August 16, 20245 minute read
How Modal speeds up container launches in the cloud
author
Yiren Lu@YirenLu
Solutions Engineer

At Modal, one of our goals is to make running code in the cloud as intuitive and easy as running code locally.

To do this, we’ve had to architect a system that spins up cloud-based containers (with your code in them) as fast as possible, ideally under 1 second.

In this article, we will cover some of the techniques around how we did this.

Understanding containers

Let’s start with what a container is.

Think of a container as a lightweight, stand-alone, executable package of software that includes everything needed to run it, isolated from the rest of the system. This includes the code, runtime, system tools, libraries, and settings.
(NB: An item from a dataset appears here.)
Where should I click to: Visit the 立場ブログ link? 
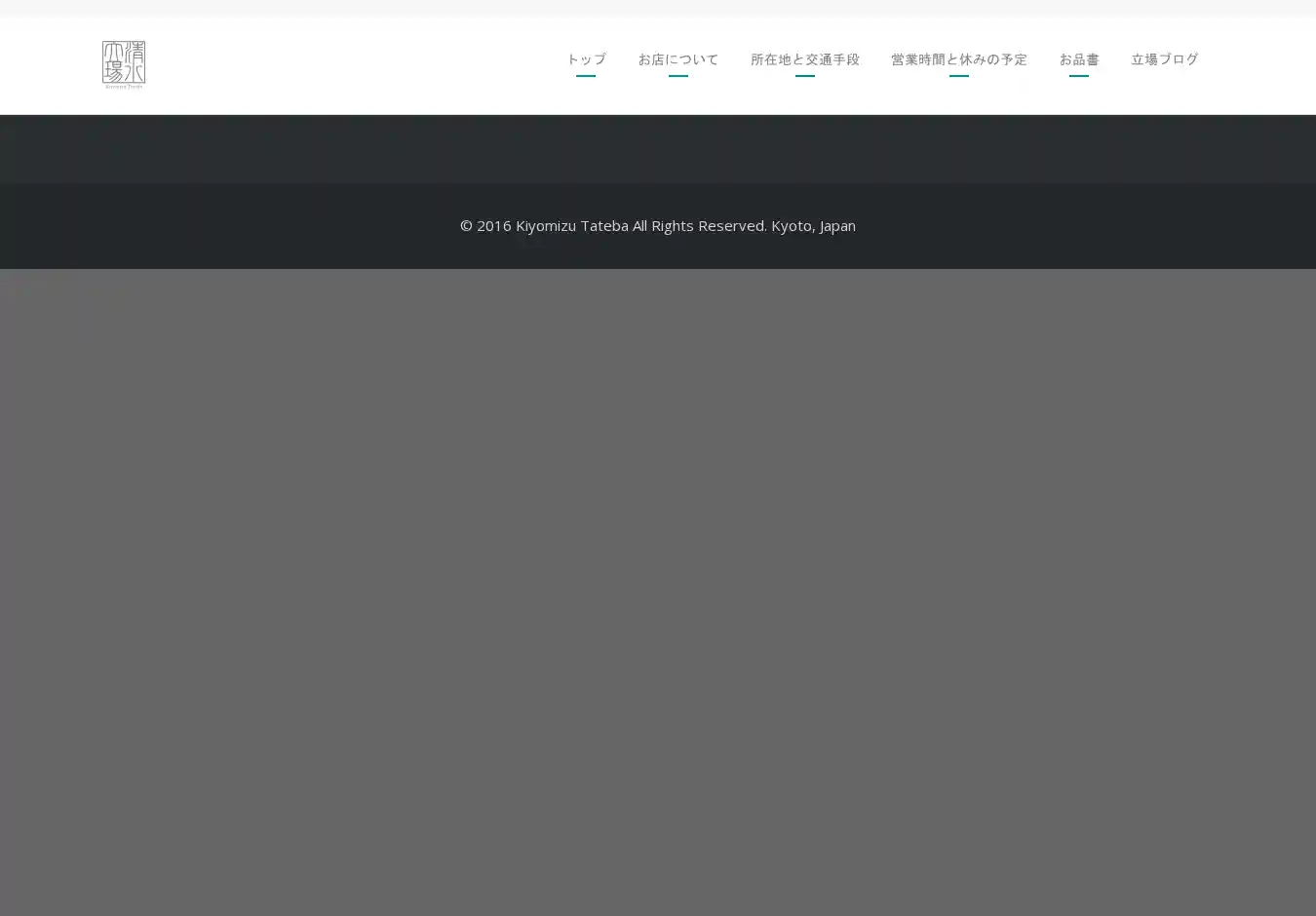pos(1164,59)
At the heart of a container is a Linux root file system that replicates a traditional Linux environment with directories like usr, etc, and lib. Containers also include various features for resource management and security.

Containers ensure resources are isolated, allowing applications to run effectively without affecting one another.

Shortening image pulls

While containers solve many problems related to software consistency and isolation, running them efficiently in the cloud presents new challenges.

One of the most significant is the time it takes to pull a container image from a remote repository.

Container images can be large, often weighing in at several hundred megabytes or even gigabytes. For example, a standard Docker image might be around 1 GB, and more complex applications that rely on frameworks like CUDA or TensorFlow can easily exceed 10 GB. Pulling such large images from a remote repository can take several minutes.

This slow download time can be a significant bottleneck. The infamous Docker progress bar, slowly filling as the image downloads, is a common sight for anyone who has worked with containers in the cloud.

Reducing image bloat

One of the primary reasons for the slow download times is that many container images are unnecessarily bloated. A typical container might contain thousands of files, many of which are not even used by the application.

Some developers attempt to address this issue by optimizing their Dockerfiles, which is a good start, but we wanted to go even deeper.

We noticed that when running a Python application, the system might make thousands of file system calls, but only access a small fraction of the files in the container image.

For example, executing the command:

$ python3 -c 'import sklearn'

results in:

  • 3,043 calls to stat
  • 1,073 calls to openat

but only actually accesses 1,000 unique files. This means that a vast majority of the files in the container image are not even being used.

By identifying and focusing on the essential files needed to run an application, it’s possible to significantly reduce the size of the container image and, consequently, the time it takes to pull and start the container.

Avoiding Docker

While Docker itself is a powerful tool for managing containers, it comes with some overhead that can slow down the process of launching containers, especially in the cloud. To streamline the process, it’s possible to bypass Docker entirely and use a lightweight container runtime like runc or gVisor.

These runtimes won’t manage images or containers; instead, they simply point to a root filesystem and takes a JSON configuration to execute a container.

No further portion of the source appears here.